Con la vieja fábrica de hielo como punto referencial desde 1890, discurre Los Molinos como afluente del San Juan en medio del follaje. Calmo por momentos, cual torrente en otros, él simplemente fluye a perpetuidad.
En las afueras del municipio yumurino, pocos ejemplos hay más claros de cuánto vale la pena acudir a la belleza pese a las trabas del camino, si bien cada vez cuesta más.
Las dificultades del transporte para arribar a las inmediaciones, lo intrincado de los senderos y el riesgo de superficies húmedas sobre las cuales avanzan visitantes y bártulos, son factores que me instan con frecuencia a reconsiderar el deseo ferviente de lanzarme nuevamente a ese remanso de aguas.
Incluso un acérrimo defensor de la playa ante el río, como es mi caso, puede sucumbir a los encantos de ese fragmento fluvial flanqueado por verdor. Basta con atemperar nuestras carnes tras el chapuzón inicial y dejarnos llevar por la corriente para renegar de los balnearios al estilo romano.
Otros, los más atípicos, insisten en practicar allí la pesca como deporte de insistencia, tal vez para disimular el temor a la relativa profundidad en varios tramos y de algún modo justificar el trayecto.
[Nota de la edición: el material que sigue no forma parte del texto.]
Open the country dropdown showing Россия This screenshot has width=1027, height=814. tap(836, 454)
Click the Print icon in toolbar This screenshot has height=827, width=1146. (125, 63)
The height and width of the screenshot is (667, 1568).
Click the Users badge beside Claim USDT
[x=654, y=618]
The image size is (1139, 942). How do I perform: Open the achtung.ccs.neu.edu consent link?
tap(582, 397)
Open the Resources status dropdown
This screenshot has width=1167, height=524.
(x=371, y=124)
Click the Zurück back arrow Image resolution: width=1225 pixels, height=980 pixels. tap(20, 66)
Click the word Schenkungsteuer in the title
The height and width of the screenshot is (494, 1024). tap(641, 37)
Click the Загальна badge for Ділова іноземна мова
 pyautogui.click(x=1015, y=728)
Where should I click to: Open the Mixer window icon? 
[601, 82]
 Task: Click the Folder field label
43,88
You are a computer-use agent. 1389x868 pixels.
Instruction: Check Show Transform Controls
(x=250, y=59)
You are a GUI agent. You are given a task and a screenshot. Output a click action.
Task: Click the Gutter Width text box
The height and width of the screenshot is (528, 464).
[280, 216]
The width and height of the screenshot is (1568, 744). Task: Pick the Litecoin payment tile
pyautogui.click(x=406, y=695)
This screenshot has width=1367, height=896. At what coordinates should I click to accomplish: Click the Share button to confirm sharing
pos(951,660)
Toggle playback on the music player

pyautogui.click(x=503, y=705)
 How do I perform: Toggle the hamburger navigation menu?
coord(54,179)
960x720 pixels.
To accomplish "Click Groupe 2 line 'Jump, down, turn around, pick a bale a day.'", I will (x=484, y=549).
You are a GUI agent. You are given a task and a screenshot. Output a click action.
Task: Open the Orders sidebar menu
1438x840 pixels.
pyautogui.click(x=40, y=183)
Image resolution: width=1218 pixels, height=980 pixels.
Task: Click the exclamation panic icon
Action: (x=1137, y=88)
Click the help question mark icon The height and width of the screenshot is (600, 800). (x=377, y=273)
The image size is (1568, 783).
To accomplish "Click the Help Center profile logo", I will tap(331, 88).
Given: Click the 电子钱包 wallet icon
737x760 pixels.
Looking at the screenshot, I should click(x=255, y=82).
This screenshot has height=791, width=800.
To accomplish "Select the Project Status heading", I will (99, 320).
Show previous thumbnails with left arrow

Desde el agua, se les ve en las márgenes, a la custodia de sus cordeles, con un poco de envidia en los ojos.
No obstante, aunque después del mediodía llegue algún grupo ruidoso al son de botellas, cuyos más temerarios miembros se arrojan desde lo alto de los árboles, por las mañanas suele ser el rincón más apacible que el sol calienta en diagonal.
Tan sereno su rumor burbujeante, tan a tono con lo que entendemos por pureza… Tan abstraído del mundo que no extrañaría ver asomarse entre la maleza de la orilla la cabeza maquillada de un aborigen a la caza de un pez.
Desde que el ser humano pisó sus alrededores y violentó su superficie por primera vez, más de un infante ha sido salpicado en ráfaga por los saltos de agua, sostenido entre las manos de un padre que al mismo tiempo sabe lo que se siente y quizá se limita a repetir el ciclo vital de Los Molinos.
Para un matancero de la periferia, entre las corrientes naturales de la vida, al menos ocasionalmente conviene dejarse arrastrar por la de este afluente, el que fluye inalterable en las márgenes de nuestra vida.